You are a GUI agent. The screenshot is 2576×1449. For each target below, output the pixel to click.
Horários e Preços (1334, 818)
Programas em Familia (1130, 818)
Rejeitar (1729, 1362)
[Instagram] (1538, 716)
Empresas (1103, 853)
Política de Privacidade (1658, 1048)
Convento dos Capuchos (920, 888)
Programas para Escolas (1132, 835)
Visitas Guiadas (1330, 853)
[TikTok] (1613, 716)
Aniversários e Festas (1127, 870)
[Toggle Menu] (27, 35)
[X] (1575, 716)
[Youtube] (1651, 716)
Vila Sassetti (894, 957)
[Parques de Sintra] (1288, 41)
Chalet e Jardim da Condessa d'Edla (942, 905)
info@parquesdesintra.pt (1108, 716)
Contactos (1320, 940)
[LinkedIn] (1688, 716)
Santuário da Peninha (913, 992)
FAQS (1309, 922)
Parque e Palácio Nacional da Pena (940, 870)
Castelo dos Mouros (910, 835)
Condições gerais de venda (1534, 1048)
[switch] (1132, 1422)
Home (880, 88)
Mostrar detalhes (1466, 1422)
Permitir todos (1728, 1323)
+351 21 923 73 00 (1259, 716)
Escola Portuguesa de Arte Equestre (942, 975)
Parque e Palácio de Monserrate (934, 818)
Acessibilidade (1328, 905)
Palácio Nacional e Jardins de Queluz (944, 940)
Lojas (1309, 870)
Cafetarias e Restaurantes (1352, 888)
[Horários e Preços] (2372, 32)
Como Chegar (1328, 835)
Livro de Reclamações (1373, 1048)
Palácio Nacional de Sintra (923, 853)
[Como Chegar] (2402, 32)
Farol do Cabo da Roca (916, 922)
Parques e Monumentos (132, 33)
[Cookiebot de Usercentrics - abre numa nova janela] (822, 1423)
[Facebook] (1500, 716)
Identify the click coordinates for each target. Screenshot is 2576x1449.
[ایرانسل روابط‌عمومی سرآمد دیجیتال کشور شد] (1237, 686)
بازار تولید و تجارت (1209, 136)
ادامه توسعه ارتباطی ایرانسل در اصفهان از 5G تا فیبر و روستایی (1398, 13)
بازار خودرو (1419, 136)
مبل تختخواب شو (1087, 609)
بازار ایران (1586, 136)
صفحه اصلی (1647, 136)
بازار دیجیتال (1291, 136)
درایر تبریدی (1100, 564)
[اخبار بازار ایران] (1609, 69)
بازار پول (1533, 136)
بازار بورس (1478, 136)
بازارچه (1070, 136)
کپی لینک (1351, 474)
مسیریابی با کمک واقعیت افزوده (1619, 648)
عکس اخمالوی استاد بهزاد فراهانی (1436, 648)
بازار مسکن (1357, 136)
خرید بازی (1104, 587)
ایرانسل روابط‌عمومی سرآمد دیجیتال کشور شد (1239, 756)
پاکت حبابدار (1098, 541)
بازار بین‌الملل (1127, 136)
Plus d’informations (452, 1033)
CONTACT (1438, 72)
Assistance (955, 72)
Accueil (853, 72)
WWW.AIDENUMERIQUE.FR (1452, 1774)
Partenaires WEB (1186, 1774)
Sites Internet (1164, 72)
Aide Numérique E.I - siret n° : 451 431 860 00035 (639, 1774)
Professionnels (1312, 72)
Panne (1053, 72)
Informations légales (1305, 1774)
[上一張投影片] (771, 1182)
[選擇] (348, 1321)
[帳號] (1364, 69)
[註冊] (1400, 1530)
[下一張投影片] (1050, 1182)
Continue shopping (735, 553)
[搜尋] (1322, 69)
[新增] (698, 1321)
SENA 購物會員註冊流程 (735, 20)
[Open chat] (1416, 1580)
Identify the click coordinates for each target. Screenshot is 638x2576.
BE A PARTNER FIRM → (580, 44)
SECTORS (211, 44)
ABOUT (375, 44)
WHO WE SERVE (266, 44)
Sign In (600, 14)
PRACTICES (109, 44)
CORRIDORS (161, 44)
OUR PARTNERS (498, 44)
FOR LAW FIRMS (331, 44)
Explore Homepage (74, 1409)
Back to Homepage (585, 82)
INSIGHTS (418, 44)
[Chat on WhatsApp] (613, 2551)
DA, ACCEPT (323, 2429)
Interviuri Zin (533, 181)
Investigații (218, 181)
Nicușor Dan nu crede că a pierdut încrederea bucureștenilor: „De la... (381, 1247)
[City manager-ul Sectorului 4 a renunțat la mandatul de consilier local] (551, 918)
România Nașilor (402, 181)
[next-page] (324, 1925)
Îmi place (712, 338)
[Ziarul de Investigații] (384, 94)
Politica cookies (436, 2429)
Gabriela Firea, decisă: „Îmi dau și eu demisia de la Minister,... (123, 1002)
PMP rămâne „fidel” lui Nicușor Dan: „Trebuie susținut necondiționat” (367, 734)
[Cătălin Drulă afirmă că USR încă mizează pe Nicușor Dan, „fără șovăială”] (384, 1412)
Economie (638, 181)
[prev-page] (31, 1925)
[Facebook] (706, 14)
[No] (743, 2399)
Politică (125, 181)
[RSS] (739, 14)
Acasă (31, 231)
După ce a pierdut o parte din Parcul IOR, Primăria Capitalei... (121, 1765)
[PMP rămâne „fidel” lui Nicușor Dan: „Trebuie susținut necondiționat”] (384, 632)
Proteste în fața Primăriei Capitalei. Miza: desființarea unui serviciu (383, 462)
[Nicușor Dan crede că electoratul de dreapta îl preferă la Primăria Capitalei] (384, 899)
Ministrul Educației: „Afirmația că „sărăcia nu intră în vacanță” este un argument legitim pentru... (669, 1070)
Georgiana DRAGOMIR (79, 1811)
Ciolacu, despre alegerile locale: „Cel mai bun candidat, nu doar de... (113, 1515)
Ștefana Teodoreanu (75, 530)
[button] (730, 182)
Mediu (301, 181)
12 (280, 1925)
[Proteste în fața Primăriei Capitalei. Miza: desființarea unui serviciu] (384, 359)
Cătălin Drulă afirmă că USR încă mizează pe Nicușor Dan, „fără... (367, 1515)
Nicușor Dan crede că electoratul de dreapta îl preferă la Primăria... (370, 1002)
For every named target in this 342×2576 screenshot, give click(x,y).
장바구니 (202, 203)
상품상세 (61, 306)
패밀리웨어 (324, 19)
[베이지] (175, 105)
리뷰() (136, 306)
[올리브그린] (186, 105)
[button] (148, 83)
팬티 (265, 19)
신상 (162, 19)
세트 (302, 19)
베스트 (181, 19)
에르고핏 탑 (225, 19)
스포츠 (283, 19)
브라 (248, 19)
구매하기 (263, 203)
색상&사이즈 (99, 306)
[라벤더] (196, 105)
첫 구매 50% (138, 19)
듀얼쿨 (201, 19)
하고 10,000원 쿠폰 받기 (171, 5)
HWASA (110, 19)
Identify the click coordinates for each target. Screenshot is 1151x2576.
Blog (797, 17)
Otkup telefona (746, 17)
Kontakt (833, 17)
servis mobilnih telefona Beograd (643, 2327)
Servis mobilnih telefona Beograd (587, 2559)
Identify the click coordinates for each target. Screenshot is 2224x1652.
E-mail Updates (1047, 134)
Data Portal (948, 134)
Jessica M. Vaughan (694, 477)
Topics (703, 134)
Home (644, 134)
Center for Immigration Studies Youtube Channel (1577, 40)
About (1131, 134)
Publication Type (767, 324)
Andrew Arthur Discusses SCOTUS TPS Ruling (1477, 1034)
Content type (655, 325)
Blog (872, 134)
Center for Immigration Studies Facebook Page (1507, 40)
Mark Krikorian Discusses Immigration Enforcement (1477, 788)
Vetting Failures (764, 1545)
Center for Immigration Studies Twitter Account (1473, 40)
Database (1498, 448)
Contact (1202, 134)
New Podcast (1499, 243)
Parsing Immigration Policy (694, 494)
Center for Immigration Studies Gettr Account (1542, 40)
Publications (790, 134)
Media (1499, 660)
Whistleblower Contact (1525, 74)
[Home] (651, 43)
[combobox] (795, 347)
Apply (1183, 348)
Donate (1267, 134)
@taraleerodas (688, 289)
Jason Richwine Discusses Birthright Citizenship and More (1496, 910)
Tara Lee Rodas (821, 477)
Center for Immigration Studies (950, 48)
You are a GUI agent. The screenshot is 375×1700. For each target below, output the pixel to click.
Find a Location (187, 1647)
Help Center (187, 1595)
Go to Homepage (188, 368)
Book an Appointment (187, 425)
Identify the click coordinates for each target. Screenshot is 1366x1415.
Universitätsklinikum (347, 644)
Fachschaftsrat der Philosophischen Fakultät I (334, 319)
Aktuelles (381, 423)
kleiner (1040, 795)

• Assigned task: Only one stretch of the records above is wanted: the lines between the one holding "Screenshot is 1151x2576." and the one holding "Center for Immigration Studies Facebook", inclusive, reproduced exactly.

• Answer section:
Identify the click coordinates for each target. Screenshot is 1151x2576.
Blog (797, 17)
Otkup telefona (746, 17)
Kontakt (833, 17)
servis mobilnih telefona Beograd (643, 2327)
Servis mobilnih telefona Beograd (587, 2559)
Identify the click coordinates for each target. Screenshot is 2224x1652.
E-mail Updates (1047, 134)
Data Portal (948, 134)
Jessica M. Vaughan (694, 477)
Topics (703, 134)
Home (644, 134)
Center for Immigration Studies Youtube Channel (1577, 40)
About (1131, 134)
Publication Type (767, 324)
Andrew Arthur Discusses SCOTUS TPS Ruling (1477, 1034)
Content type (655, 325)
Blog (872, 134)
Center for Immigration Studies Facebook Page (1507, 40)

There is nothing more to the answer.